— DOCUMENT SECTION —
== Segment start ==

Pricing pressure, supply chain uncertainty and labour shortages continued to characterise the wider market in H2, combined with the impact of COVID on scheduled work and productivity.  However, the business continued to take prompt action to navigate these challenges including addressing cost pressures through pricing.

Since the interim results announcement, the Group has continued to address the critical labour shortages which have impacted the industry.  During H2 this resource was focused both on new customers and on recovering customer service levels that had deteriorated during the pandemic.  Throughout this period, maintaining our operational schedules in the midst of widespread disruption proved challenging and provided a constraint upon both revenue and efficiency.  Nonetheless, the Board is pleased with the progress that was achieved by the end of the year and believes this will underpin a more efficient operational performance in 2022.

Strategic Update

Despite the operational challenges outlined above, the Group has made excellent progress across its core strategic priorities.  Specifically:

  • The modernisation of our brand will be reflected in a return to TV advertising through a new national campaign during Q1 2022.  The updated brand positioning reflects our strength in the ‘value segment’ supported by a new brand ambassador, former England goalkeeper, David Seaman MBE.
  • We opened our new Safestyle Academy in Q4 2021, enabling our vision of embedding Safestyle standards of expertise and customer service in the industry, while also developing the next generation of installers.
  • Our initiative to introduce Standard Operating Procedures and training to level up performance across our sales branches and depots has progressed.  To support this, we have established new roles for sales branch management and recruited c.100 PAYE employees into these roles.  This supports our ability to train, manage and continually improve our national field sales operations.
  • We have introduced Net Promoter Score (‘NPS’) metrics across our installation network and supported this initiative with new incentives that reward the delivery of customer satisfaction.  Concurrently, we have invested to improve our call centres, ensuring better responsiveness and service levels.
  • C02 targets which we set for 2024 have been exceeded three years in advance due to a strong set of initiatives implemented ahead of plan during 2021.  This positive progress will drive an upgrade in our targets that we will communicate later in the year.

Outlook

Looking ahead, the Board expects that the operating conditions, which have generated continuing operational challenges through the pandemic, will improve in 2022.  The Board plans to leverage the expected operational stability versus the last two years to underpin strong investments in developing the business.

This investment will encompass the return to TV advertising, continued investment in training staff in our new Academy as well as further improving our customer experience.  These long-term investments are overdue and the Board believes that they will enable sustained market share growth in the years to come.

== Segment end ==

— DATASET CONTENT —
== Segment start ==

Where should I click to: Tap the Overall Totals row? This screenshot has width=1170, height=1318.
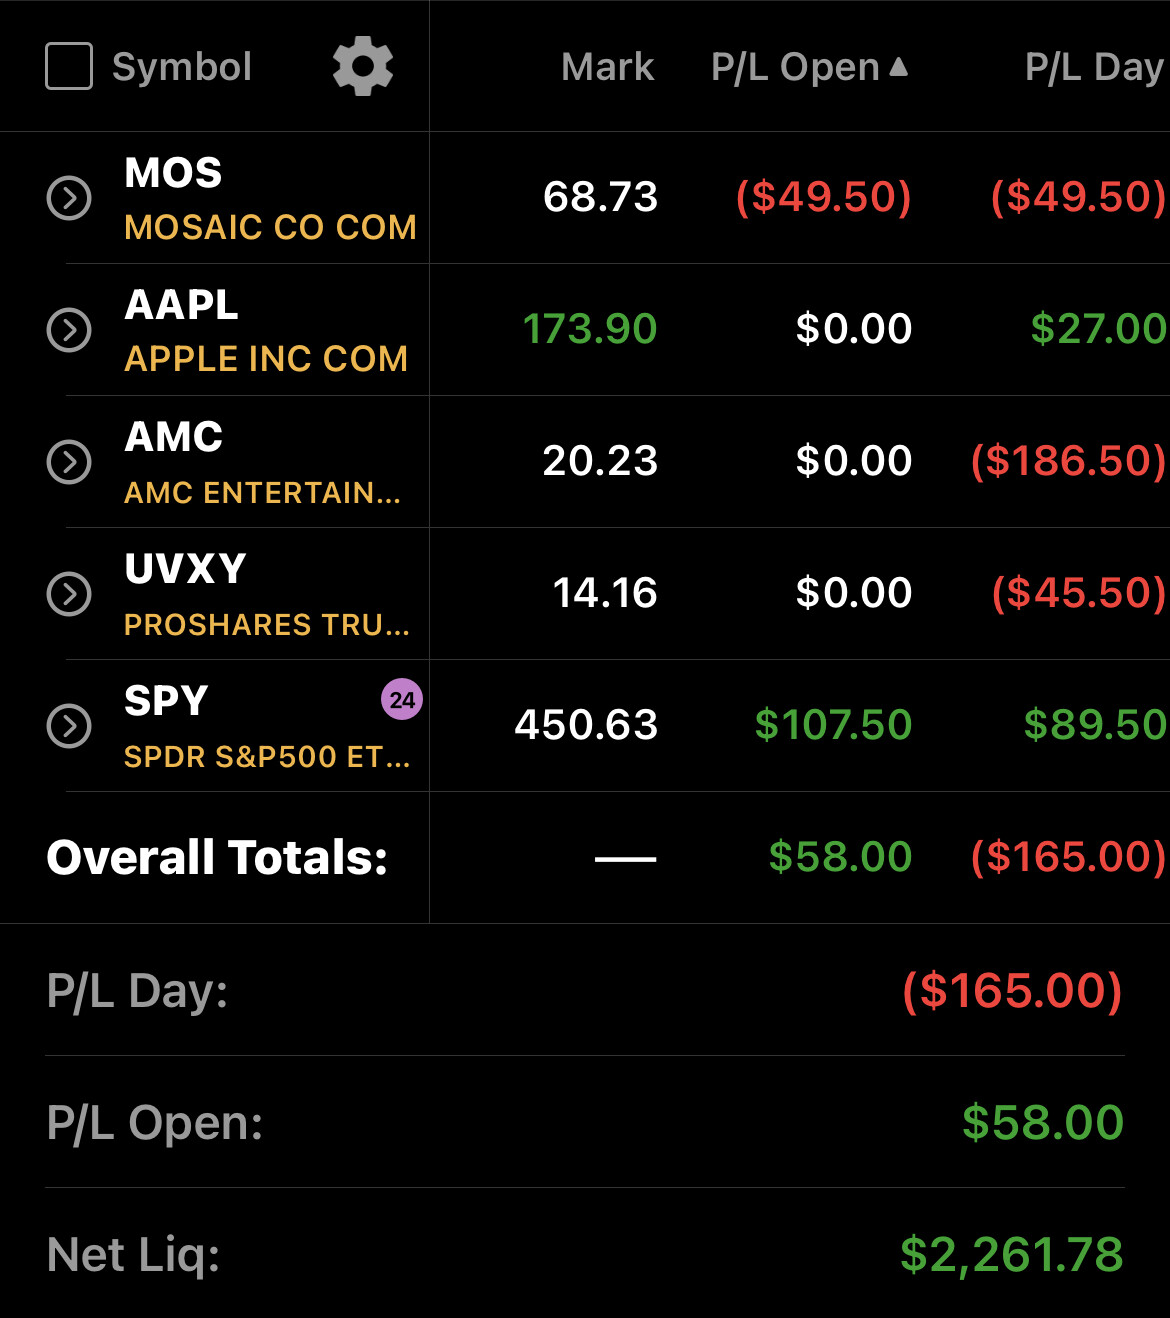click(585, 858)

== Segment end ==

— WORK TASK A —
In the business update, how many PAYE employees were recruited into the new sales branch management roles?
— WORK TASK B —
Print the stretch of the business update from "Pricing pressure, supply" through "pressures through pricing.".

— FINAL ANSWER A —
About 100 (c.100) PAYE employees.

— FINAL ANSWER B —
Pricing pressure, supply chain uncertainty and labour shortages continued to characterise the wider market in H2, combined with the impact of COVID on scheduled work and productivity.  However, the business continued to take prompt action to navigate these challenges including addressing cost pressures through pricing.